The UN body said Iran’s morality police have expanded their patrols in recent months, targeting women for not wearing the Islamic headscarf, known as the hijab, correctly. He said verified videos show women slapped in the face, beaten with batons and thrown into police vans for wearing the hijab too loosely.
A similar patrol arrested Mahsa Amini, 22, last Tuesday, taking her to the police station where she collapsed. She died three days later. Iranian police have denied abusing Amini and say she died of a heart attack. Authorities say they are investigating the incident.
“The tragic death of Mahsa Amini and the allegations of torture and ill-treatment must be promptly, impartially and effectively investigated by an independent competent authority,” said Nada Al-Nashif, acting High Commissioner for United Nations Human Rights.
Read more: Outcry in Iran over Mahsa Amini’s death is more than just mourning
US Secretary of State Antony Blinken said Amini “should be alive today”.
“Instead, the United States and the people of Iran mourn her. We call on the Iranian government to end its systemic persecution of women and allow peaceful protest,” he tweeted.
Italy’s foreign ministry called for “the perpetrators of this cowardly act” to be held accountable, saying “violence against innocent people, especially women and girls, can never be tolerated”.
Iranian Foreign Minister Hossein Amirabdollahian dismissed the criticism, accusing the United States of “shedding crocodile tears”.
“An inquest has been ordered into (the) tragic death of Mahsa, who as (the) president said was like our own daughters,” he tweeted. “For Iran, human rights have inherent value, unlike those who see it (as) a tool against adversaries.”
Women protest against the death of Mahsa Amini outside the Iranian embassy in Berlin on September 17, 2022.
Paul Zinken—photo alliance/Getty Images
Iranian police released closed-circuit video footage last week allegedly showing the moment Amini collapsed. But her family says she had no heart history.
Amjad Amini, her father, told an Iranian news site that witnesses saw her being pushed into a police car.
“I asked for access to the (videos) of the cameras inside the car as well as in the courtyard of the police station, but they gave no response,” he said. He also accused the police of not moving her to hospital quickly enough, saying she could have been revived.
He said when he arrived at the hospital he was not allowed to see the body but managed to glimpse bruises on his foot.
Authorities then pressured him to bury her at night, apparently to reduce the risk of protests, but Amini said the family convinced them to let them bury her at 8 a.m.
Amini, who was Kurdish, was buried in her hometown of Saqez in western Iran on Saturday. Demonstrations erupted there after his funeral and police fired tear gas to disperse protesters on Saturday and Sunday. Several protesters were arrested.

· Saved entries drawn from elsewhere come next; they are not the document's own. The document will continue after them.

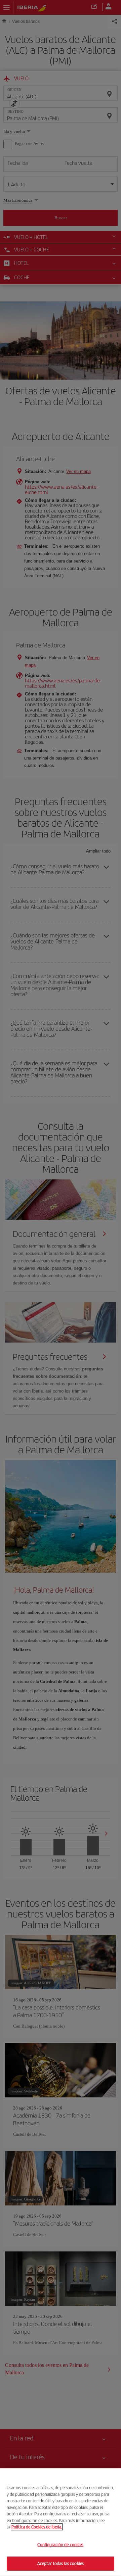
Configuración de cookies (60, 2544)
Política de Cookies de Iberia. (36, 2527)
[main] (60, 2522)
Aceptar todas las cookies (60, 2563)
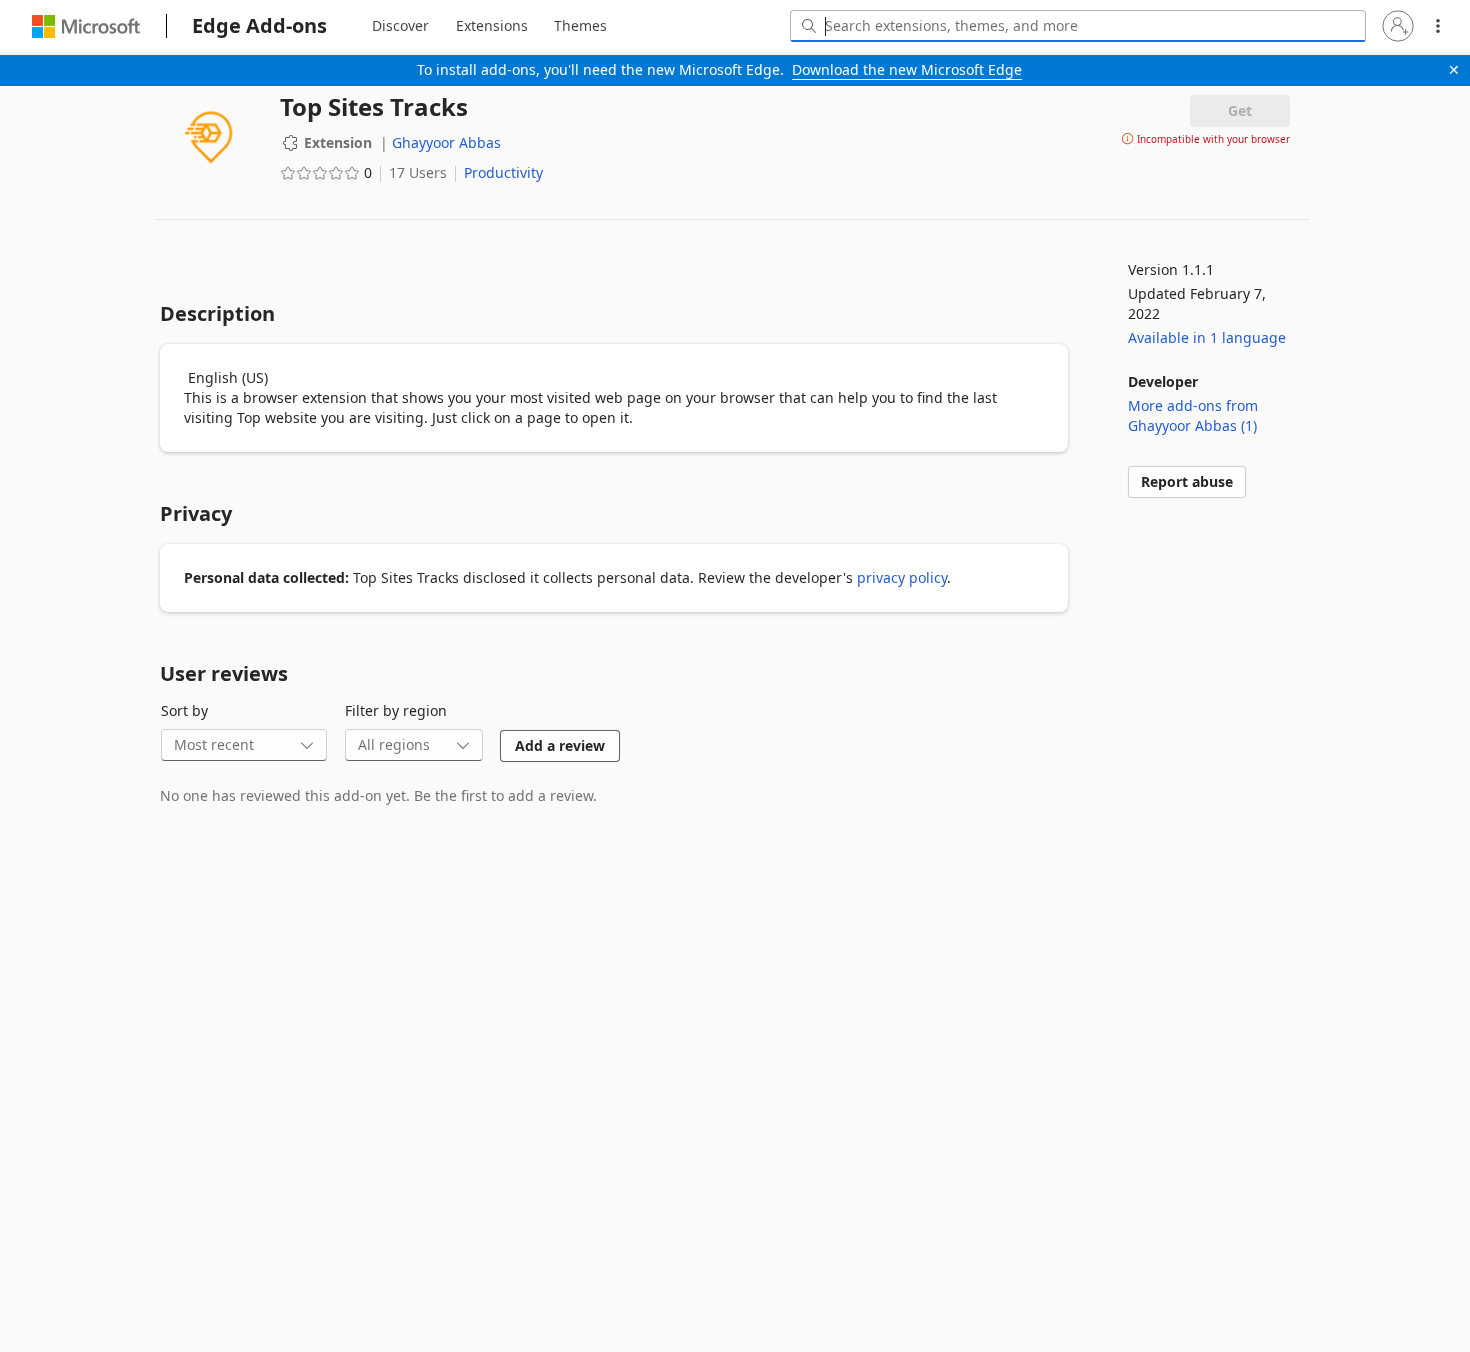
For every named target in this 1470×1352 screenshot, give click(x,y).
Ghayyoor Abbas (446, 142)
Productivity (503, 172)
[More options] (1438, 26)
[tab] (400, 26)
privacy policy (902, 577)
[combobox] (1078, 26)
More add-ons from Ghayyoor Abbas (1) (1193, 415)
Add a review (560, 745)
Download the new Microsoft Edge (907, 69)
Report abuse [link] (1187, 481)
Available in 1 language (1207, 337)
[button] (1398, 26)
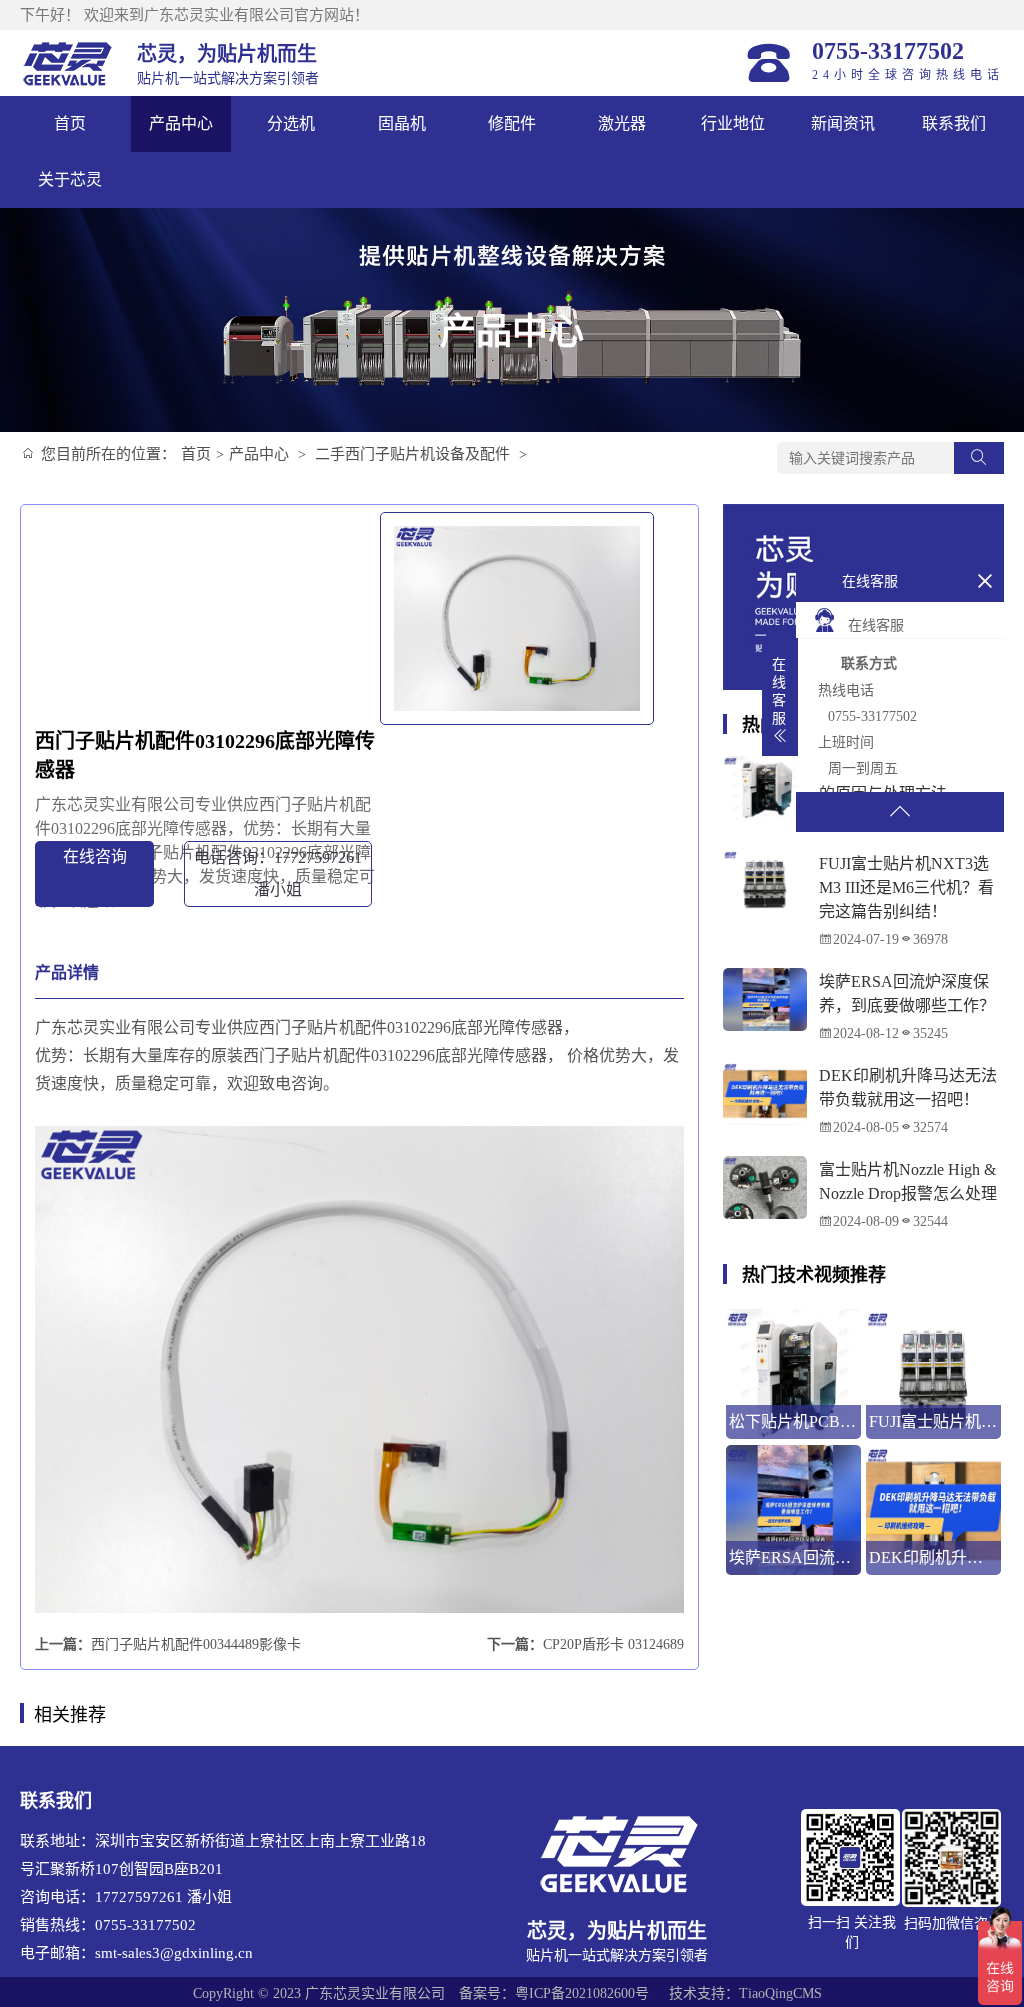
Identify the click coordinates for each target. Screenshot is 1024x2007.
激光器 (622, 123)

The governor of Iran’s Kurdistan province, Esmail Zarei Kousha, told Fars that three people had been killed by unnamed armed groups, linking the violence to the unrest.
He did not identify the victims, but said one was killed in the town of Divandarreh by a weapon not used by Iranian security forces. He said the second body was found in a car near Saqez and the third murder was “completely” suspicious.
The province has seen past violence between Iranian security forces and Kurdish separatists.
Protests spread to Tehran and other cities on Monday. A news site affiliated with state television said 22 people were arrested during a protest in the northern town of Rasht.
State television broadcast images of the protests on Monday, including images of two police cars with their windows smashed. He said protesters also torched two motorcycles and burned Iranian flags in Kurdish areas and Tehran.
The public broadcaster blamed the unrest on foreign countries and opposition groups in exile, accusing them of using Amini’s death as a pretext for more economic sanctions.
Iran has seen waves of protests in recent years, mainly due to a long economic crisis exacerbated by Western sanctions linked to the country’s nuclear program. The authorities succeeded in crushing the demonstrations by force.